The IETF is a "sibling" organization to W3C, and especially both organizations are together with ETSI and ITU member of the PSO, which is part of ICANN. As such, the IETF and the W3C together try to see that overlap of work in the two organizations are minimized, through cooperation between liasons and more explicitely appointees from each organization when speaking about specific subjects.

In the Applications Area in the IETF, I personally, as Area Director, suspect we will see more geographical locations being included in protocol elements such as vCARD (RFC 2426) and calendar elements (see Internet-Draft draft-many-ical-ski-01.txt) as examples. For many other protocols being work items in the IETF (the IMPP working group for example) geographical information is high up on the wishlist.

Expected results

I appriciate the W3C taking on the action of working with the data defition of coordinates and take for granted that the definitions and work done at these workshop(s) and future W3C work will be adopted and (re-)used in the IETF as many other standardizations made in the W3C. To be able to be reused though, I am as Area Director for Applications Area interested in seeing that general requirements which the IETF sets on protocol elements are fulfilled so the definitions can be used without modifications and questions from the IETF community. Those requirements include, without excluding others, security, privacy and internationalization -- all areas which I see the W3C have long experience working with, so I don't expect any controversy in this matter.

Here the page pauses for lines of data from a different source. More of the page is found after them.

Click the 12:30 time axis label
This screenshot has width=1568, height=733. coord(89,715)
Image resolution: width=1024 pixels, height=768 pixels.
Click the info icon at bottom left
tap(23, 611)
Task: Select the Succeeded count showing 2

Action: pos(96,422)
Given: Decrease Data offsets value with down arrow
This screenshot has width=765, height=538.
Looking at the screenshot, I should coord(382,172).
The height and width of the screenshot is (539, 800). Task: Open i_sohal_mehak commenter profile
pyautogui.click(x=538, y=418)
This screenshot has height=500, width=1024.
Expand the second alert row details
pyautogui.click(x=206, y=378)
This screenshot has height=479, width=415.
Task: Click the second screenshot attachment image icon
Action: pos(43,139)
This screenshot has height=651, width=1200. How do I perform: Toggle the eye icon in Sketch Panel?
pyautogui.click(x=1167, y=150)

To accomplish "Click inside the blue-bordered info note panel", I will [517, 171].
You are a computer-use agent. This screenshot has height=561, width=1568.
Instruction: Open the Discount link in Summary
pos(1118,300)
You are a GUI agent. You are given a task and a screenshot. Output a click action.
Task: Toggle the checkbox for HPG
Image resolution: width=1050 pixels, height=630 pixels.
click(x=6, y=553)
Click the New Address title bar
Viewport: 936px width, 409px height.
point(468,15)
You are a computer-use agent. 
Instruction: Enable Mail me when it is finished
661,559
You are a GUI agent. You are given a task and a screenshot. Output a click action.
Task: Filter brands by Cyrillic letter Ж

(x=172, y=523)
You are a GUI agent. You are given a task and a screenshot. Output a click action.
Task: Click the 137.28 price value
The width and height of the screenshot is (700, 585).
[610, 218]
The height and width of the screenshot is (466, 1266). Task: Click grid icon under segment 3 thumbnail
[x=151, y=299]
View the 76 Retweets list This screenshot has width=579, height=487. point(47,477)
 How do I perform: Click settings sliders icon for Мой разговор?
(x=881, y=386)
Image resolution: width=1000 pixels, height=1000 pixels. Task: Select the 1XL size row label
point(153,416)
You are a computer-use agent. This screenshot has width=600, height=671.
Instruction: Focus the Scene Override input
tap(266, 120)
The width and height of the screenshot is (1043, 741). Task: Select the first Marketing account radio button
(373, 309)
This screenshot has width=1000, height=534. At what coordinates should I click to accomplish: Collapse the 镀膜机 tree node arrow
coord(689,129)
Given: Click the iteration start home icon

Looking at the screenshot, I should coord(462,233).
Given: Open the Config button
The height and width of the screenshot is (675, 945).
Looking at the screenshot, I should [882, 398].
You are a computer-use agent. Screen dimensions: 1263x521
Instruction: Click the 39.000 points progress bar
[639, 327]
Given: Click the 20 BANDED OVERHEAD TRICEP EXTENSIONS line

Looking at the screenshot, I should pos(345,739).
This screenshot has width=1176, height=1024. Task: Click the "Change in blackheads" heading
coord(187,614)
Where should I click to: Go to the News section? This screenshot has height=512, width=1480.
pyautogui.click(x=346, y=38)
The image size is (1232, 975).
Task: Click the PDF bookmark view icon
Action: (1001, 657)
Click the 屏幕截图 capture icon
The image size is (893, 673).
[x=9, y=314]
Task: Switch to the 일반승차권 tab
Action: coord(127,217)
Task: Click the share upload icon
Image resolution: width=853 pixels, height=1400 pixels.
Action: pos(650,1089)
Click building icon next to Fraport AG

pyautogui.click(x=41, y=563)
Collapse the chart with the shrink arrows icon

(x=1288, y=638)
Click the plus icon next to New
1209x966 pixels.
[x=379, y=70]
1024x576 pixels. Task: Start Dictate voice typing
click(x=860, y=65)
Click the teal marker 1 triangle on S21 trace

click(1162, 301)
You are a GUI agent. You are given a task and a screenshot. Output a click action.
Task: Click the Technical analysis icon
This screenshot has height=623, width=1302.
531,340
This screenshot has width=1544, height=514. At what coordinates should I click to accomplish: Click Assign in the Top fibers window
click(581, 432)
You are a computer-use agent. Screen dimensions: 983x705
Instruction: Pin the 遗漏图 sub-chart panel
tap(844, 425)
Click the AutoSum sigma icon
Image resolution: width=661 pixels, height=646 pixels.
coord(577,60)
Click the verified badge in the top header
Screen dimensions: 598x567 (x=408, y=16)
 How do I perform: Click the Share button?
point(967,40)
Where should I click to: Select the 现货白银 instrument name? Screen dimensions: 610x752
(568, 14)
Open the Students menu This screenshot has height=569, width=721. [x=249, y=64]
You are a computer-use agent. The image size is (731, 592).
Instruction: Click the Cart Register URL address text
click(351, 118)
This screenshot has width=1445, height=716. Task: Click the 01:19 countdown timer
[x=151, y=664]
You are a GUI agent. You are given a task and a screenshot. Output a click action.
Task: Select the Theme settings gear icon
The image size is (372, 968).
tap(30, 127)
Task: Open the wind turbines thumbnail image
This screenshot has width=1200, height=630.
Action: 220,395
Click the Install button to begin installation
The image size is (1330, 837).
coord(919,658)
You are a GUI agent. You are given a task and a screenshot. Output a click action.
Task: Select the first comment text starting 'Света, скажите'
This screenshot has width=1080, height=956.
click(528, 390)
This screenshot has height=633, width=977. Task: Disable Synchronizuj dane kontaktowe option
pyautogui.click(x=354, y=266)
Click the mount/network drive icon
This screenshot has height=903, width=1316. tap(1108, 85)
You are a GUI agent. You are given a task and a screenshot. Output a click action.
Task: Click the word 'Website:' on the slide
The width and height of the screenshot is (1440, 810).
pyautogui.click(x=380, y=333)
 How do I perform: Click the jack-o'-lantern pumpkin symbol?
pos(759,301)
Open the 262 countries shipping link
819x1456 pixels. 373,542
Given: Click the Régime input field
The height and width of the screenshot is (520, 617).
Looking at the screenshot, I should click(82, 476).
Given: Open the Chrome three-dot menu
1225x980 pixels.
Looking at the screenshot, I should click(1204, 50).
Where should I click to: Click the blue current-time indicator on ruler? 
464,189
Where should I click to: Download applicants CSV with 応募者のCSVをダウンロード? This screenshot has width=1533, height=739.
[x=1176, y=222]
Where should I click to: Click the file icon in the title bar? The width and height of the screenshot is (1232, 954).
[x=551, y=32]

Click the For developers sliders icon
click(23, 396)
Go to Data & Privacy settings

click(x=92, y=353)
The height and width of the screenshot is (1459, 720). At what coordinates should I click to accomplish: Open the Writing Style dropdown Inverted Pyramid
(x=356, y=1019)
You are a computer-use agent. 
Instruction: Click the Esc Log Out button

Further, as Area Director and member of the coordination group between the IETF and W3C I feel that I should take this opportunity to get informed about the result of this workshop so I can more actively see that the IETF does not do anything which overlaps in this area.

Contribution

Personally, I have been working with geographic position/location/presentation systems on and off since 1986. During the years I have been working with everything from local radio based triangulation systems at sea to modern triangulation systems used in the GSM world. The former case as programmer for the data gathering tool and presentation and the latter as specifying the requirements for a product that the company Tele2 today have as a service for its GSM customers.

Further, I have been working for a number of years with categorization, indexing and search systems at Bunyip Information Systems Inc in Canada (systems such as Archie and Whois++) and I have experimented using geo coordinates to help users navigate vaste amount of data. I have also helped the Swedish Calendar Initiative in discussions regarding geo coordinates and calender events (i.e. seeing that one can use the triple What, Where, When for looking for events).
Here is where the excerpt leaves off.